I'm the author of the Many-core Engine for Perl.
During the next several weekends, I will take MCE for a spin with Gearman::XS. MCE is good at maximizing available cores on a given node. Gearman is good at job distribution and includes a lot of features such as load balancing. Combining the two together was my thought for scaling MCE horizontally across many nodes. :) I did not share this news with anybody until just now.
Why are the two modules a good fit (my humble opinion):
For distribution, one needs some sort of chunking engine. MCE is a chunking engine -- so breaking up input is natural to MCE. Essentially MCE can be used at both sides, the job submission host as well as on the worker node for maximizing available cores.
For worker nodes, MCE follows a bank-queuing model when processing input data. This helps guarantee that all CPUs remain busy from the start of the job till the very end. As workers being to idle down, the remaining "working" are processing their very last chunk.
One's imagination is the limit here -- there are so many possibilities with these 2 modules working together. When writing MCE, I first focused on the node side. Job distribution is next obviously and I did a search and came across Gearman::XS. The 2 modules can chunk happily together :) Job distribution side (bigger chunks), once on node (smaller chunks). All the networking stuff is handled by Gearman.
Basically, there's no need for me to write the job distribution aspect when Gearman::XS is already quite nice. This has been my plan. I will write about Gearman::XS + MCE soon.
BTW: Folks can do similar things with GRID-Machine + MCE I imagine. MCE's beauty is on maximizing all available cores on any given node.
Another magical thing about MCE is that one may not want 200 nodes * 16 workers all reading/writing from/to the NFS server for example. That will impact the NFS server greatly. BTW: RHEL 6.4 will include pNFS (parallel NFS). With MCE, workers can call the "do" method to serialize writes/reads from NFS. So instead of 200 * 16 = 3200 attacking NFS, it becomes just 200 maximum requests against the NFS server at any given time (1 per physical node).
When writing MCE, grace can be applied for many scenarios. I need to add more wikis to MCE's home page MCE at code.google.com. In addition, MCE eats really big log files for breakfast :) Check out egrep.pl and wc.pl under the examples dir. It even beats the wide finder project with sequential IO (powerful slurp IO among many workers).
Check out the images included with the MCE distribution. Oh, do not forget to check out the main Gearman site as well.
What's left after this? Humm, the web piece. One idea which comes to mind is to use Mojo. There are many options. This is just one:
Gearman::XS + MCE + Mojolicious
Again, one can use GRID-Machine instead of Gearman::XS if wanting to communicate through SSH.
Anyway, that was my plan to use an already available job distribution module. For MCE, my focus was on maximizing performance on a single node -- to include chunking, serializing, bank-queuing model, user tasks (allows for many roles), number sequencing among workers, and sequential slurp IO.
-- mario

You might look into something as simple as a message queue like ZeroMQ. I'm sure a CPAN search could help with some other suggestions.
Recently there has been some talk of the Many Core Engine MCE module, which you might want to investigate, I don't know for sure that it lets you parallelize off the host computer, but it seems like it wouldn't be a big step given its stated purpose.
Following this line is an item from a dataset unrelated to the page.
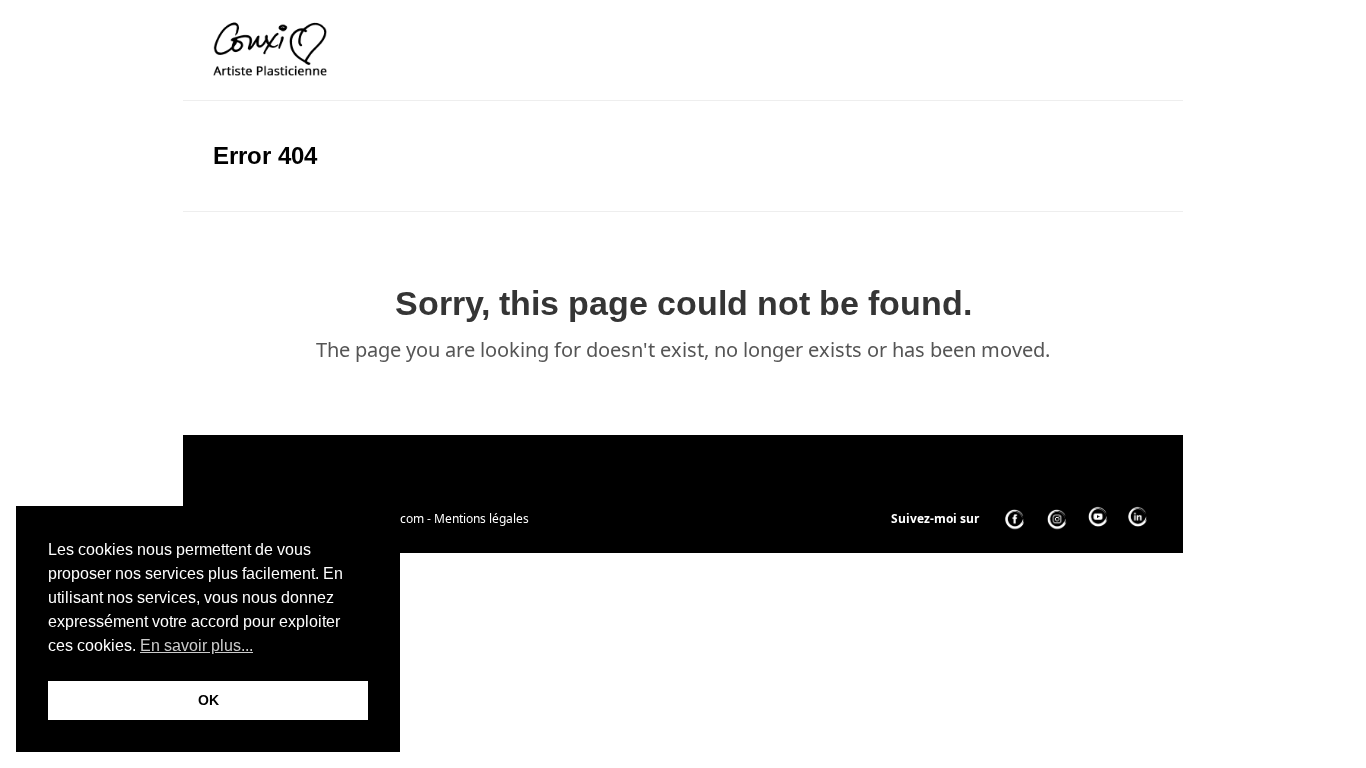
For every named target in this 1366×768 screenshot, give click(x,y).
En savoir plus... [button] (196, 645)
Argon may provide what you are looking for (disclaimer - I'm the author). It allows you to set up an arbitrary network of workers, each of which runs a process pool (using Coro::ProcessPool).
Creating a task is pretty simple:
use Argon::Client;
my $client = Argon::Client->new(host => "somehost", port => 8000);
my $result = $client->queue(sub {
use My::Work::Module qw(do_work);
my $task_id = shift;
do_work($task_id);
});

The GRID module on CPAN is designed for working with distributed computing.
https://metacpan.org/pod/distribution/GRID-Machine/lib/GRID/Machine/perlparintro.pod

Related

what are the main differences between TORQUE, HTCondor and Apache Mesos

http://www.adaptivecomputing.com/products/open-source/torque/
https://research.cs.wisc.edu/htcondor/
I am looking for a program to perform distributed computing (no parallel computing needed though) which has:
a scheduler
a queue management (FIFO, or preferably something more advanced)
a good statistics report
ability to run on a heterogeneous cluster (a set of machines with different characteristics such as cpu and memory)
and very important: a good responsivness (a few seconds maximum between the trigger of the task and the actual start of the execution: I have heard that this may be tricky to achieve with HTCondor and TORQUE? What about Apache Mesos?)
There is a quite large wikipedia page with comparisons, but you will hardly find large differences. My guess would be that most things could theoretically be done in either framework. The things you list all depend on perspective (people e.g. commonly write their own sophisticated statistics from HTCondor logs). Regarding responsiveness: HTCondor works fine to schedule interactive notebooks if there are enough ressources for the workers to pick up the job. Few seconds is often no problem, but there are hardly guarantees. These are High Throughput Systems, but not low-latency systems. You should preallocate workers and scale them up and down if you care for latency (here supports for other frameworks on top helps much more than native latency).
I try my best to highlight the main foci of each Project from my perspective, that are important for a practical decision:
Target audience
Mesos:
PaaS/IaaS targeted to run other schedulers (you can run Torque on top of Mesos)
particularly interop with big data frameworks such as Spark & Kafka
vs.
Both HTCondor & Torque:
fair-share batch processing particularly in scientific clusters (High Throughput Computing)
Eco-system
Mesos:
Apache open source project with community
vs.
HTCondor:
Open Source maintained by UW-Madison with classical user mailing-list
vs.
TORQUE:
Proprietary, Commercial support
Ease of use
(partially this is statistics, but more the dashboard style)
Mesos & TORQUE:
Web UI
commonly integrations with other frameworks available (for TORQUE look for PBS)
HTCondor:
new, developing REST and python interaces but no common GUI
lagging behind a tiny bit in framework support (R batchtools, lately is has had dask support)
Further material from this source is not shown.